Compito breve A: Ricopia tali e quali le righe dei record, dalla riga che contiene "Viewport: 1047px width, 513px height." fino a quella che contiene "point(464,61)", entrambe incluse. Lascia fuori le immagini.

Brano fornito:
━━━━━━━━━━━━━━━━
Tramite l’analisi di fonti storiche e letterarie (Il Bel Paese dell’abate
Antonio Stoppani, la Prima Guida Rossa del Touring Club Italiano, Il
Molise di G.B. Masciotta –per citarne solo alcune-), e recenti studi in
ambito turistico, proposti a livello internazionale (Competition and
Innovation in Tourism), dei Proff. Rossano Pazzagli ed Ilaria Zilli, docenti,
rispettivamente, di Storia Moderna e Storia del Turismo, presso la sede
termolese (Corso di Laurea in Scienze Turistiche) dell’Università degli
Studi del Molise, avvalorerò l’idea madre del presente lavoro: la Linea
Adriatica, come volano di sviluppo per un piccolo borgo di pescatori,
trasformatosi, con gli anni, in stazione balneare “globale”, sostenibile dal
punto di vista ambientale e delle prerogative del turismo 2.0.
Inoltre, in appendice, una applicazione dei Sistemi Informativi Geografici,
a dimostrare il nesso tra infrastruttura ferroviaria e turismo balneare.
━━━━━━━━━━━━━━━━
Voci elencate:
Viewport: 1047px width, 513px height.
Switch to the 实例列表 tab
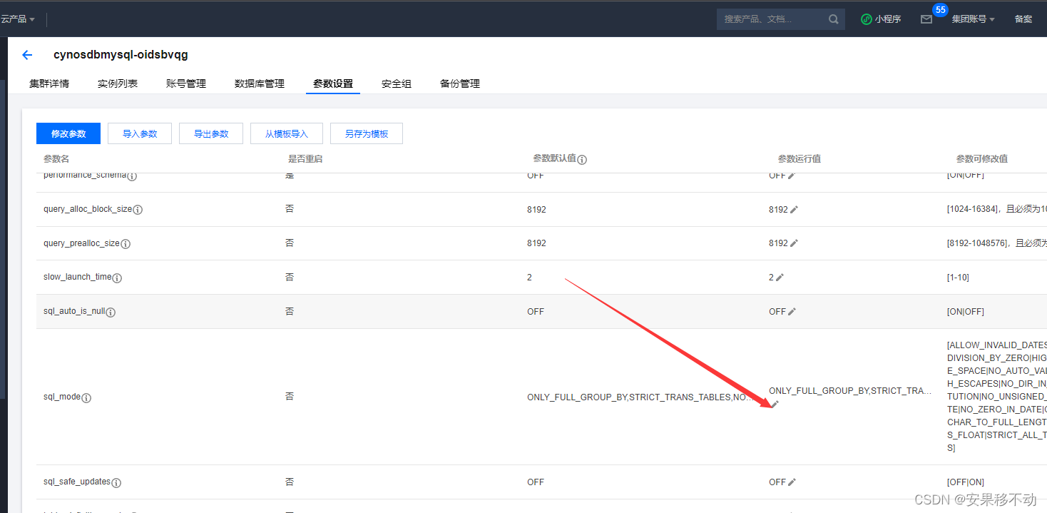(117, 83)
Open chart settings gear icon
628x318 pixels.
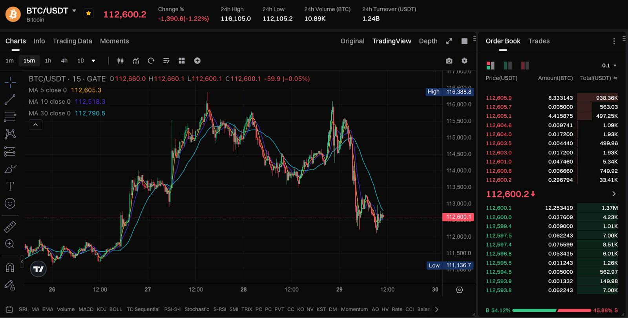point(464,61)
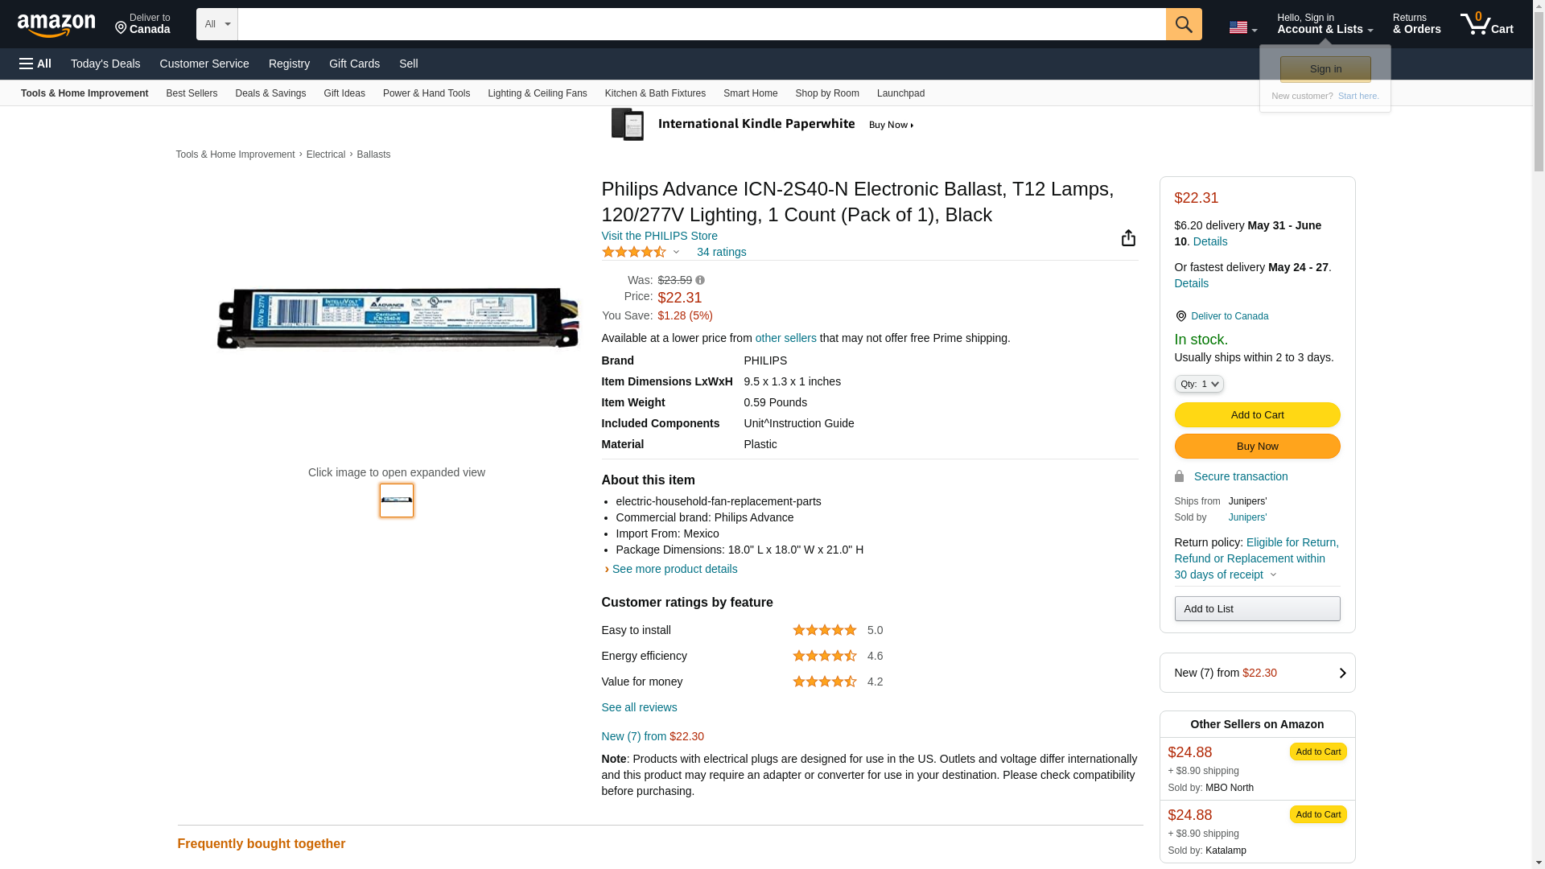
━━━━━━━━━━━━━━━━
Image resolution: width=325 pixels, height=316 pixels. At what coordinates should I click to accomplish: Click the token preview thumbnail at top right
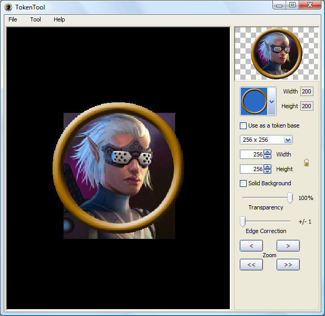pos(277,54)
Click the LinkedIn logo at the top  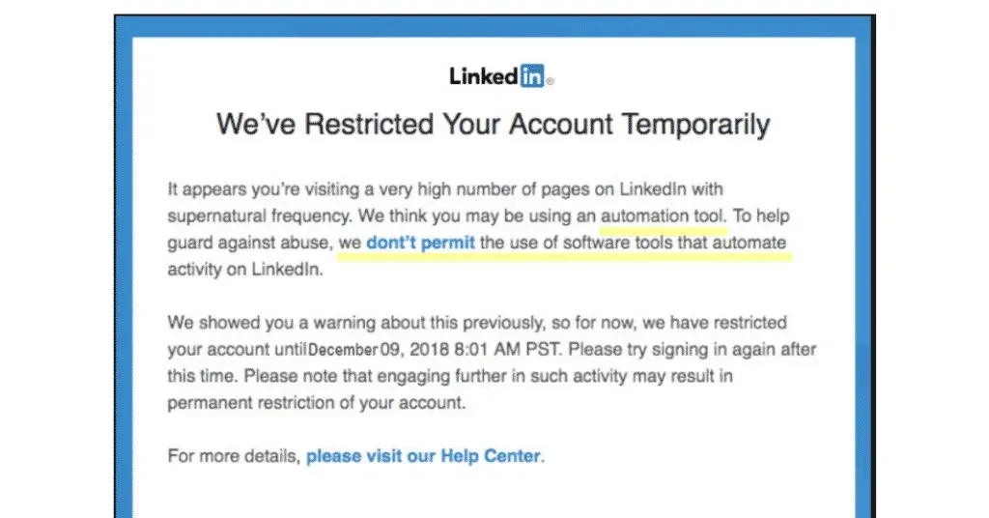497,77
━━━━━━━━━━━━━━━━
Compito breve B: Prosegui il brano sulla Linea Adriatica e il turismo balneare in Molise, partendo subito dopo la sua ultima frase.

Risposta giusta A:
Viewport: 1047px width, 513px height.
Switch to the 实例列表 tab
(117, 83)
Open chart settings gear icon
628x318 pixels.
point(464,61)

Risposta giusta B:
Ringrazio, in particolare, il relatore, prof. Rossano Pazzagli, per il valido
sostegno, anche morale, nella stesura del presente elaborato, nonché tutti i
docenti del Corso di Laurea in Scienze Turistiche, che nel corso degli
ultimi tre anni (e spero nei prossimi due) mi hanno guidata nel cammino di
scoperta di un turismo “inconsueto”, fattibile e “fruibile” non solo in
ambito accademico.
Un ringraziamento anche al dott. Massimo Gatta, responsabile della
Biblioteca, per i consigli nella stesura bibliografica e nella reperibilità dei
volumi consultati.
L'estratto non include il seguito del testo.